Relief for losses. Losses in a tax year may be carried forward for 10 years. No carryback is available. Losses incurred by certain companies during their first four years of business may be carried forward indefinitely. Losses incurred during the first six years by an entity that has the objective of engaging in a business in the shipping or aviation industry may be carried forward indefinitely. Companies under the Sint Maarten offshore tax regime can carry forward tax losses for five years.

Other significant taxes

The following table summarizes other significant taxes.

Nature of tax Rate (%)
Revenue tax; levied on turnover generated from goods sold and services rendered in Sint Maarten
Standard rate 5
Real estate transfer tax 4
Import duties 0

Miscellaneous matters

Foreign-exchange controls. The currency in Sint Maarten is the Antillean guilder (ANG).

For foreign investors that obtain a foreign-exchange license from the Central Bank of Curaçao and Sint Maarten, no restrictions are imposed on the movement of funds into and out of Curaçao and Sint Maarten. In general, the Sint Maarten Central Bank automat­ically grants foreign-exchange licenses for remittances abroad. Residents are subject to several foreign-exchange regulations im­posed by the Sint Maarten Central Bank. However, residents may be granted non resident status for foreign-exchange control pur­poses. Some reporting requirements exist for statistical purposes.

Transfer pricing. In general, intercompany charges should be de­termined on an arm’s-length basis.

Tax treaties

Provisions for double tax relief are contained in the tax treaty with Norway and in the Tax Regulation for the Kingdom of the Netherlands (consisting of Aruba, Curaçao, the Netherlands, and Sint Maarten). Under a measure in the Tax Regulation for the Kingdom of the Netherlands, dividend distributions by a qualify­ing Dutch subsidiary to its Sint Maarten parent company are ef­fectively subject to an 8.3% Dutch dividend withholding tax. Sint Maarten does not im pose withholding tax on payments from Sint Maarten to residents of other countries. Also, see the last para­graph of this section.

The Netherlands Antilles has entered into tax information ex­change agreements with Antigua and Barbuda, Australia, Bermuda, British Virgin Islands, Canada, Cayman Islands, Costa Rica, the Czech Republic, Denmark, Faroe Islands, Finland, France, Ger­many, Greenland, Iceland, Italy, Mexico, New Zealand, St. Kitts and Nevis, St. Lucia, St. Vincent and the Grenadines, Spain, Sweden, the United Kingdom and the United States. As a result of the constitutional reform of the Kingdom of the Netherlands, the tax treaties entered into by the Netherlands Antilles became automatically applicable to the surviving countries, which are the legal successors of the Netherlands Antilles. Negotiations are ongoing with the United Kingdom.

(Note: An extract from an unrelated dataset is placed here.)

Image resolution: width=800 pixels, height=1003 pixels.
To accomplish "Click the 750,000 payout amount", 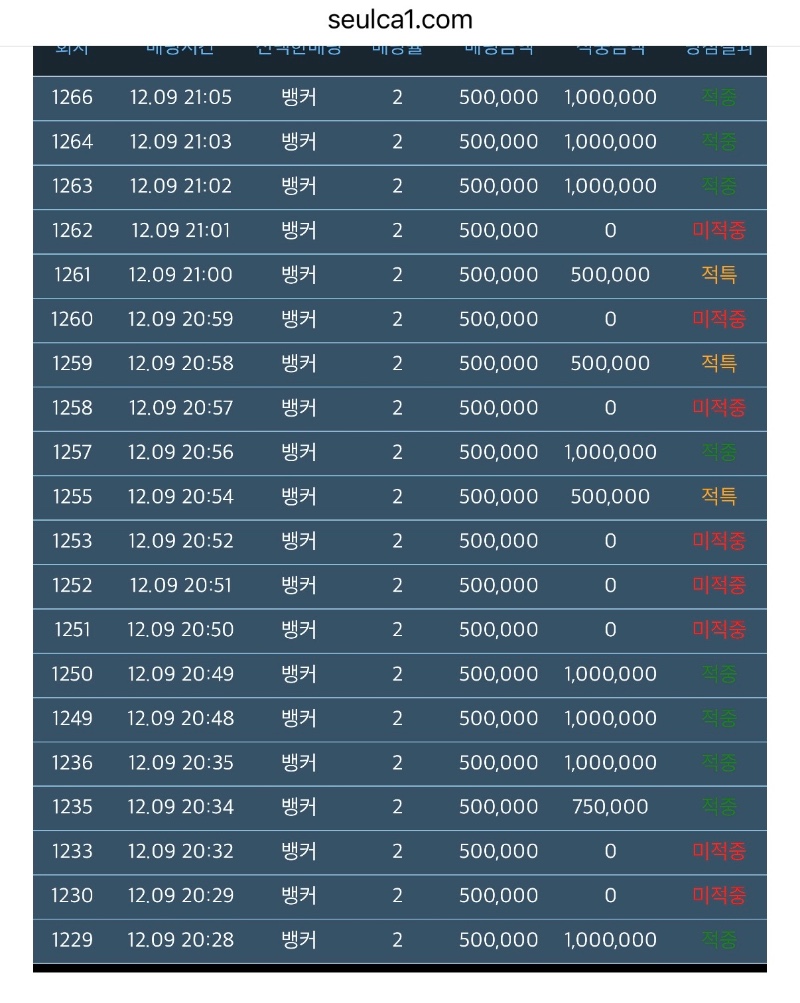I will pos(610,807).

Under the latest published Organisation for Economic Co-operation and Development (OECD) list, Sint Maarten qualifies as a white-listed jurisdiction.

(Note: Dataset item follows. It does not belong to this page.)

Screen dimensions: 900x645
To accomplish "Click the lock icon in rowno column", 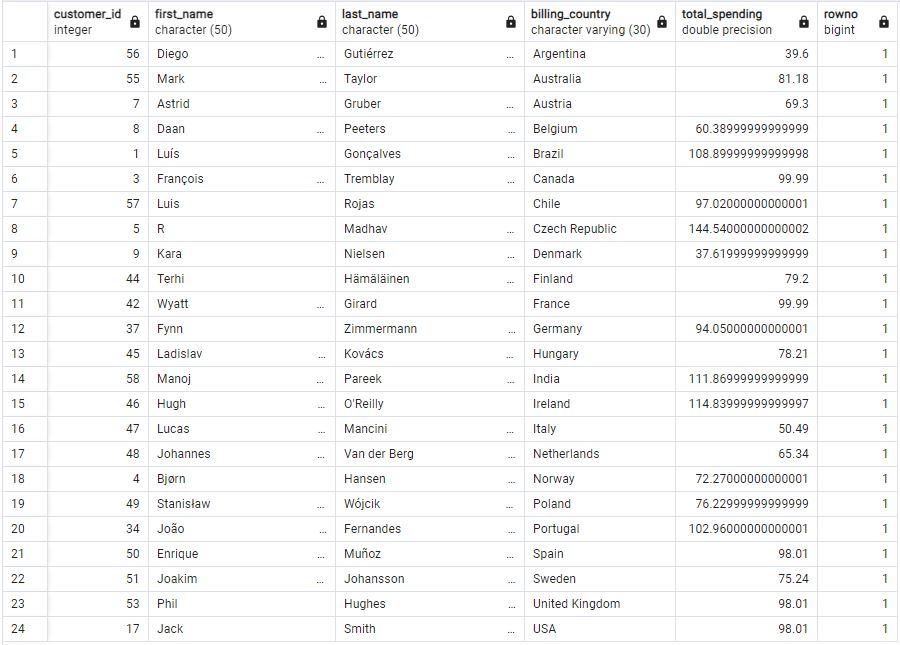I will pos(884,22).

The government of the former Netherlands Antilles entered into bilateral agreements with the European Union (EU) member states with respect to the application of the EU Council Directive on taxation of savings income. The Sint Maarten (former Nether­lands Antilles) law to implement the directive took effect in July 2006.

The Kingdom of the Netherlands has entered into many bilateral investment treaties that also apply to Sint Maarten.

Sint Maarten also signed the OECD Convention on Mutual Administrative Assistance in Tax Matters.

A tax treaty between Sint Maarten and the Netherlands, which will replace the Tax Regulation for the Kingdom of the Nether­lands, has been finalized and is expected to enter into force on 1 January 2016.